Keras autoencoder

Question

I've worked a long time ago with neural networks in Java and now I'm trying to learn to use TFLearn and Keras in Python.

I'm trying to build an autoencoder, but as I'm experiencing problems the code I show you hasn't got the bottleneck characteristic (this should make the problem even easier).

On the following code I create the network, the dataset (two random variables), and after train it plots the correlation between each predicted variable with its input.

What the network should learn, is to output the same input that receives.

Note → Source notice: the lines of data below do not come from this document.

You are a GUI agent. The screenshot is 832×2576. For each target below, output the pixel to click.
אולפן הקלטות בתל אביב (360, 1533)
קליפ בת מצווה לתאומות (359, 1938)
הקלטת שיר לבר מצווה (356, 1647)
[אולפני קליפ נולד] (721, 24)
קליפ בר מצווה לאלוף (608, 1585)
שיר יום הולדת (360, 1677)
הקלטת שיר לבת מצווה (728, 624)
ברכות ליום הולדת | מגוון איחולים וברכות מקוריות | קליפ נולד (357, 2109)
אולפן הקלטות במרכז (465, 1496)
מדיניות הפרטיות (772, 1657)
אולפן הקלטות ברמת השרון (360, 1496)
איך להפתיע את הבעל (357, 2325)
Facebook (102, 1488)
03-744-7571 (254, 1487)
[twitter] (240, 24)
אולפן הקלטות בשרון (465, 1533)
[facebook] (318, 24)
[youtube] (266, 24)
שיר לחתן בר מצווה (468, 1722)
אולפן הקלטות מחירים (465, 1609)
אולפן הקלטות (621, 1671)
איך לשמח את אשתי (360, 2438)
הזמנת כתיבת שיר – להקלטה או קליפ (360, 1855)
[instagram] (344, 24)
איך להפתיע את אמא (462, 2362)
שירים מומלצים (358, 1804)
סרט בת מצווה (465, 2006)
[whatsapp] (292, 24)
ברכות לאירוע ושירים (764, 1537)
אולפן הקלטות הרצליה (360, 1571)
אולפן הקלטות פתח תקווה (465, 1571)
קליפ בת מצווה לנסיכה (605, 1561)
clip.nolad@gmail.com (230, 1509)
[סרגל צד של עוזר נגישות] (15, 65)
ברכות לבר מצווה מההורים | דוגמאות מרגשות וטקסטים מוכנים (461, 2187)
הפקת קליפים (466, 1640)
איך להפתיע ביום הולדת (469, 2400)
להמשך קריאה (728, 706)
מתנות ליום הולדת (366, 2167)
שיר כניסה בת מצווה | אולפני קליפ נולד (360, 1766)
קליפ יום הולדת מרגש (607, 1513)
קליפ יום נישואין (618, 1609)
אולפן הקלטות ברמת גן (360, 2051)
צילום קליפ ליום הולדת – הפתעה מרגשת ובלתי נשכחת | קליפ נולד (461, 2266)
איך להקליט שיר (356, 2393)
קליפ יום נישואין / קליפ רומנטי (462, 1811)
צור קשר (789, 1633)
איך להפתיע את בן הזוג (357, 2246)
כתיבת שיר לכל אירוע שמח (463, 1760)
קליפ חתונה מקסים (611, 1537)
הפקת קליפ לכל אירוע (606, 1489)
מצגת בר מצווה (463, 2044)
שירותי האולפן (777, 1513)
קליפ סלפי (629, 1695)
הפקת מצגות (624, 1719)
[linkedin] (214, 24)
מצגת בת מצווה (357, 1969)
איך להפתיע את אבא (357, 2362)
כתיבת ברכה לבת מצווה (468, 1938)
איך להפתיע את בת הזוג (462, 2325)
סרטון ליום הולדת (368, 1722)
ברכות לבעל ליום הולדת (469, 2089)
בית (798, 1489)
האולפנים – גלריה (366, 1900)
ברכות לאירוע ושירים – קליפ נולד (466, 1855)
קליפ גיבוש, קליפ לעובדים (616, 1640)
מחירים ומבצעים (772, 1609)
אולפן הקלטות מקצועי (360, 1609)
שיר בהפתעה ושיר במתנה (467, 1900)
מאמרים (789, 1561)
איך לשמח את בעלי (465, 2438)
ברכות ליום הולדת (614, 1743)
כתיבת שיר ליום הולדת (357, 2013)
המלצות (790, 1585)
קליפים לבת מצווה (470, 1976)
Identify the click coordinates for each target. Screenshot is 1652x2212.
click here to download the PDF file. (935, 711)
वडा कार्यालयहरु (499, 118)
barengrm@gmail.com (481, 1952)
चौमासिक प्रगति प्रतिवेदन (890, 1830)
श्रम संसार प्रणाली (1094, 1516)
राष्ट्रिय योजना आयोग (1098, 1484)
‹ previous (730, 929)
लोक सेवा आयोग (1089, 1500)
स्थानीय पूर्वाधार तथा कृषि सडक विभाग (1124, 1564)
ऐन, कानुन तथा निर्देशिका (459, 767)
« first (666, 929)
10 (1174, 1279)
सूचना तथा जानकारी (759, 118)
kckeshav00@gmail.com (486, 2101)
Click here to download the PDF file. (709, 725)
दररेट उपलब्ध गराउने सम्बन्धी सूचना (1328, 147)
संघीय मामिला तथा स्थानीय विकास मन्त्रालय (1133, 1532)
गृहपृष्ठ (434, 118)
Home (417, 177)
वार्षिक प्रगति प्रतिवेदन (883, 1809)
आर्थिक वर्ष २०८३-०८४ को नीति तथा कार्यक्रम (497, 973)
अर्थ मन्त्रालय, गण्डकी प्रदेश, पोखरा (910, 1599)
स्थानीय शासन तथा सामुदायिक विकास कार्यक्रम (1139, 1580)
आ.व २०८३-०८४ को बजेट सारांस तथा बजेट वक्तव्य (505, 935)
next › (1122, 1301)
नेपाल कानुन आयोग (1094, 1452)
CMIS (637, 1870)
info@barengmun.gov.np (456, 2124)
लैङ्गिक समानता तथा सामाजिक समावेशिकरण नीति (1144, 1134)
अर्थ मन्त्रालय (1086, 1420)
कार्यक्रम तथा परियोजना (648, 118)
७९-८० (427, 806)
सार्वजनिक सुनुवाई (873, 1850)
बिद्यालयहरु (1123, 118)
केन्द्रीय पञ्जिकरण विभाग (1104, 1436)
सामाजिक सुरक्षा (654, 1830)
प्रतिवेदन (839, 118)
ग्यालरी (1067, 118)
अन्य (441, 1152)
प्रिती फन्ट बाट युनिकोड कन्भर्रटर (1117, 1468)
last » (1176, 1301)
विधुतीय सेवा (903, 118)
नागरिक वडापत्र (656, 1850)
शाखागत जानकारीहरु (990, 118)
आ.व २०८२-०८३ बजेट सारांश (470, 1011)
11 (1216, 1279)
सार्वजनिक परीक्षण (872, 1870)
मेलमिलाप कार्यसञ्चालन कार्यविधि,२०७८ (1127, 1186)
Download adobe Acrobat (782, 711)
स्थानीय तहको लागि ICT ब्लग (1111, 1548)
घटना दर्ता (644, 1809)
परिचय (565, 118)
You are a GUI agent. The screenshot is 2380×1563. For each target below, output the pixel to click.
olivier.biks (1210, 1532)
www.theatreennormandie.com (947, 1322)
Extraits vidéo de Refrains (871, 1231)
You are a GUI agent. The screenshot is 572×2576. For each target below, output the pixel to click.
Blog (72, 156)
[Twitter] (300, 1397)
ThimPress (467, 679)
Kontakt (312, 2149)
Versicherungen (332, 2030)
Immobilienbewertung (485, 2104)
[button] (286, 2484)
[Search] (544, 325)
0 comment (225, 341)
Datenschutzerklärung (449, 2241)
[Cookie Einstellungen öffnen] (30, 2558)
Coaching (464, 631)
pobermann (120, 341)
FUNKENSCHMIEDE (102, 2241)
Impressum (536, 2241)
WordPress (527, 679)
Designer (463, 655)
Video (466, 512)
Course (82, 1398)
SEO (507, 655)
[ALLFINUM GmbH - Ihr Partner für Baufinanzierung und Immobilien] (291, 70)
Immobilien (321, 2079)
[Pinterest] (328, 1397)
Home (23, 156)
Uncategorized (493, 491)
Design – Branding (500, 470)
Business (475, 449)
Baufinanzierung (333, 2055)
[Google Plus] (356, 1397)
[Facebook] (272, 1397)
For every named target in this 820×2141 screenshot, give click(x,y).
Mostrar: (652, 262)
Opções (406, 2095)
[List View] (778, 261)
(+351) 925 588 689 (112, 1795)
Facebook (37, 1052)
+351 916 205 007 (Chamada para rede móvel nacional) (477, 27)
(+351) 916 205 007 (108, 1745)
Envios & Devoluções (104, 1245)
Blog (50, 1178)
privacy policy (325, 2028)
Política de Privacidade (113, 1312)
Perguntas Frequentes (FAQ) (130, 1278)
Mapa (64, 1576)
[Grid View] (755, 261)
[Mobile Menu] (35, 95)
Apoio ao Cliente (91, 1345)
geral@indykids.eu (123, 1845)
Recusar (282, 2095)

import matplotlib.pyplot as plt
import numpy as np
from keras.layers import Input, Dense
from keras.models import Model
from keras.models import load_model
from loaders.nslKddCup99.nslKddCup99Loader import NslKddCup99

def buildMyNetwork(inputs, bottleNeck):
    inputLayer = Input(shape=(inputs,))
    autoencoder = Dense(inputs*2, activation='relu')(inputLayer)
    autoencoder = Dense(inputs*2, activation='relu')(autoencoder)
    autoencoder = Dense(bottleNeck, activation='relu')(autoencoder)
    autoencoder = Dense(inputs*2, activation='relu')(autoencoder)
    autoencoder = Dense(inputs*2, activation='relu')(autoencoder)
    autoencoder = Dense(inputs, activation='sigmoid')(autoencoder)
    autoencoder = Model(input=inputLayer, output=autoencoder)
    autoencoder.compile(optimizer='adadelta', loss='mean_squared_error')
    return autoencoder


dataSize = 1000
variables = 2
data = np.zeros((dataSize,variables))
data[:, 0] = np.random.uniform(0, 0.8, size=dataSize)
data[:, 1] = np.random.uniform(0, 0.1, size=dataSize)

trainData, testData = data[:900], data[900:]

model = buildMyNetwork(variables,2)
model.fit(trainData, trainData, nb_epoch=2000)
predictions = model.predict(testData)

for x in range(variables):
    plt.scatter(testData[:, x], predictions[:, x])
    plt.show()
    plt.close()

Even though some times the result is acceptable, many others isn't, I know neural networks have weight random initialization and therefore it may converge to different solutions, but I think this is too much and there may be some mistake in my code.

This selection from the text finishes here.